Fiona Fiedler (born 27 January 1976) is an Austrian politician of NEOS – The New Austria and Liberal Forum. She has been a member of the National Council since October 23, 2019.

== Life ==

=== Education and profession ===
After elementary school in Salzburg-Herrnau, Fiona Fiedler attended the Bundesgymnasium Nonntal, where she graduated in 1995. She then completed the two-year Salzburg College for Tourism in Kleßheim. From 2013, she studied at the University College of Teacher Education Styria, graduating in 2016 with a Bachelor of Education (BEd). She also began training as a children's choir director at the Johann Joseph Fux Conservatory in Graz. From 2003 to 2009, she worked in the catering industry, and from 2017 she was an elementary school teacher in Styria. Fiedler has lived in Graz since 1998, and is married and the mother of two sons.

=== Politics ===
Since 2019, she has been a member of NEOS, for which she ran as the top candidate in the Styrian state constituency in the 2019 National Council election. On October 23, 2019, she was sworn in as a member of the Austrian National Council at the beginning of the 27th legislative period.
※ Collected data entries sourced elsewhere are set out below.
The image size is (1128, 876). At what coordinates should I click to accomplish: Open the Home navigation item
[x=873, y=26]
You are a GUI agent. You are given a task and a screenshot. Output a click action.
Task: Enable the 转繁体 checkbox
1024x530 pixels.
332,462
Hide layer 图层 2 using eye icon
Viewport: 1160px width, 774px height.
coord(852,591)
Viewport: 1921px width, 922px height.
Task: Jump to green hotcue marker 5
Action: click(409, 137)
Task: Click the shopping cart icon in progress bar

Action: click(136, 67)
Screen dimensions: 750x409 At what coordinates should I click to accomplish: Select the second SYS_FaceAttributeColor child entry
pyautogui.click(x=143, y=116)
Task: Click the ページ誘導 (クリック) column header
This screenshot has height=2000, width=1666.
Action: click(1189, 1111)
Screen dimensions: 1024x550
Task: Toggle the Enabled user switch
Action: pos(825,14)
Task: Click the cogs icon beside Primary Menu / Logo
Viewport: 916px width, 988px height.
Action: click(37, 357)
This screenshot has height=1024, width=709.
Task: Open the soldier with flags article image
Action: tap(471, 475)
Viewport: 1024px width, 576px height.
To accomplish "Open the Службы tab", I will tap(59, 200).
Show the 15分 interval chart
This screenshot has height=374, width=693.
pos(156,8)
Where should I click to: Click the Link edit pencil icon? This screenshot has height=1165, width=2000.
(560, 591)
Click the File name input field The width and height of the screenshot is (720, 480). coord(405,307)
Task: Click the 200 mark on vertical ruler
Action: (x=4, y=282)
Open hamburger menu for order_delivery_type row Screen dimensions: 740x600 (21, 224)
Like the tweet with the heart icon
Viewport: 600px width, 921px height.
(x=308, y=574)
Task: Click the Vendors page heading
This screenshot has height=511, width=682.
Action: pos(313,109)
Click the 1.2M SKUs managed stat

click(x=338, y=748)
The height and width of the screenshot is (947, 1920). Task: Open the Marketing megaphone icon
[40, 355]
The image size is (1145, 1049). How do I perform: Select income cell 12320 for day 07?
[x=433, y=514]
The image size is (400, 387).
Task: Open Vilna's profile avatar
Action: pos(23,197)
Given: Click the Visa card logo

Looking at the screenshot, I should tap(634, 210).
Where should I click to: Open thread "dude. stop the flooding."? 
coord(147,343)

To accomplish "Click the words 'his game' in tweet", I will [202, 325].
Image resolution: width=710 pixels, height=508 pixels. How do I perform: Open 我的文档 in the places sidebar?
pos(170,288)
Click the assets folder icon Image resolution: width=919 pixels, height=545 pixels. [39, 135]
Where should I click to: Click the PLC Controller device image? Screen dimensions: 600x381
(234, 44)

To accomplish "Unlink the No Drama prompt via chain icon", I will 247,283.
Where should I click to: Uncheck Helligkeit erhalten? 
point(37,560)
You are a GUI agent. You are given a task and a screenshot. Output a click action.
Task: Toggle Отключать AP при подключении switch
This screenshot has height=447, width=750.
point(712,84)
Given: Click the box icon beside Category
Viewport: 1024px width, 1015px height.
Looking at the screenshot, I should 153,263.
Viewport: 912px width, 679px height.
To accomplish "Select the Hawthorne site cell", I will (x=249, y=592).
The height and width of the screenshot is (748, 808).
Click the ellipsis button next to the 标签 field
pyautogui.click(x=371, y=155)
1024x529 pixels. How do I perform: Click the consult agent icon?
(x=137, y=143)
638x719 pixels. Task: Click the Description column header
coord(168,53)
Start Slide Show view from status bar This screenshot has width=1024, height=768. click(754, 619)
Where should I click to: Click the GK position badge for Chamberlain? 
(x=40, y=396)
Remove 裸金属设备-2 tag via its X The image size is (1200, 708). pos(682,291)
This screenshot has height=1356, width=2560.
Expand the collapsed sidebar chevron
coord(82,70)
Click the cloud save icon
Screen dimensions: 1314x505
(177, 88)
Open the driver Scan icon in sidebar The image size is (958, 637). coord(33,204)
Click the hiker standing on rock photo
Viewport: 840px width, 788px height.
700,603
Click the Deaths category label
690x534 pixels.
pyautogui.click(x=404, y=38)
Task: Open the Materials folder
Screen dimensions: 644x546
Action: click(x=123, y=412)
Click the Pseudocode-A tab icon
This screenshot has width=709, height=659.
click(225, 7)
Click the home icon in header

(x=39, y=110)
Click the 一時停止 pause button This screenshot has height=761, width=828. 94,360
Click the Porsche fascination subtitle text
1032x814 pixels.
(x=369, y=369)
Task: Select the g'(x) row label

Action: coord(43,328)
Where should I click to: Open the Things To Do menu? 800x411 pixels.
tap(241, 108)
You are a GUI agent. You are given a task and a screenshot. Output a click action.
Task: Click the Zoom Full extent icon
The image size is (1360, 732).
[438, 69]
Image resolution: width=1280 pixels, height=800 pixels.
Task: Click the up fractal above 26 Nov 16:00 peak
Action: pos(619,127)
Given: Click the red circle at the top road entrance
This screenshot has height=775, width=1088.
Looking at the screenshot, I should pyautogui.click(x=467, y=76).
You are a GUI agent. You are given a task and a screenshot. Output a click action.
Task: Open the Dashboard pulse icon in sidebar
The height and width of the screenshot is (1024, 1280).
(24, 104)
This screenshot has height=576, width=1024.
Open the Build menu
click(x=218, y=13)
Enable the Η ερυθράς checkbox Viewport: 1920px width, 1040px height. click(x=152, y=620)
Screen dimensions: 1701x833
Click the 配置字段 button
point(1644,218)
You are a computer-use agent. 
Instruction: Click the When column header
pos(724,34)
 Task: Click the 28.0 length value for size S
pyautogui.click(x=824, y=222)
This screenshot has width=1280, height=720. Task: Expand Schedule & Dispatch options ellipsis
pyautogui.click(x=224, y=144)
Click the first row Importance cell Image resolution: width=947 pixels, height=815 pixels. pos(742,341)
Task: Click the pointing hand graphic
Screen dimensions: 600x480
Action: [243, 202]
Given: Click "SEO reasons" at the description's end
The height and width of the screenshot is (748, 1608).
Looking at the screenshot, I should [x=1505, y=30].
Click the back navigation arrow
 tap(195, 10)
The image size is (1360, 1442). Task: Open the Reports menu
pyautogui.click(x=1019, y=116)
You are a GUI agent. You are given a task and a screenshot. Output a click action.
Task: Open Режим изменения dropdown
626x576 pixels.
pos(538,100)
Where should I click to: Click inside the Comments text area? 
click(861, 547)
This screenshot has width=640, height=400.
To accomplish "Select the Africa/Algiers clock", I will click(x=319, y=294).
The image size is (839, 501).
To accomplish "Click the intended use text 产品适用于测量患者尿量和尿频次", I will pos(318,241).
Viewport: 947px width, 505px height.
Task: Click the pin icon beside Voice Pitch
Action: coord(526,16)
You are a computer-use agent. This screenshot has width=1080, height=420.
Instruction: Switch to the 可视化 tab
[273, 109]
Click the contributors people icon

In the NEOS parliamentary group, she acts as the area spokesperson for people with disabilities and animal protection.

On January 20, 2022, she voted against the National Council's bill to introduce mandatory COVID-19 vaccination in Austria, but it was approved by a majority of National Council members. For the 2024 Austrian legislative election, she was ranked second on the Styrian NEOS state list behind Veit Dengler.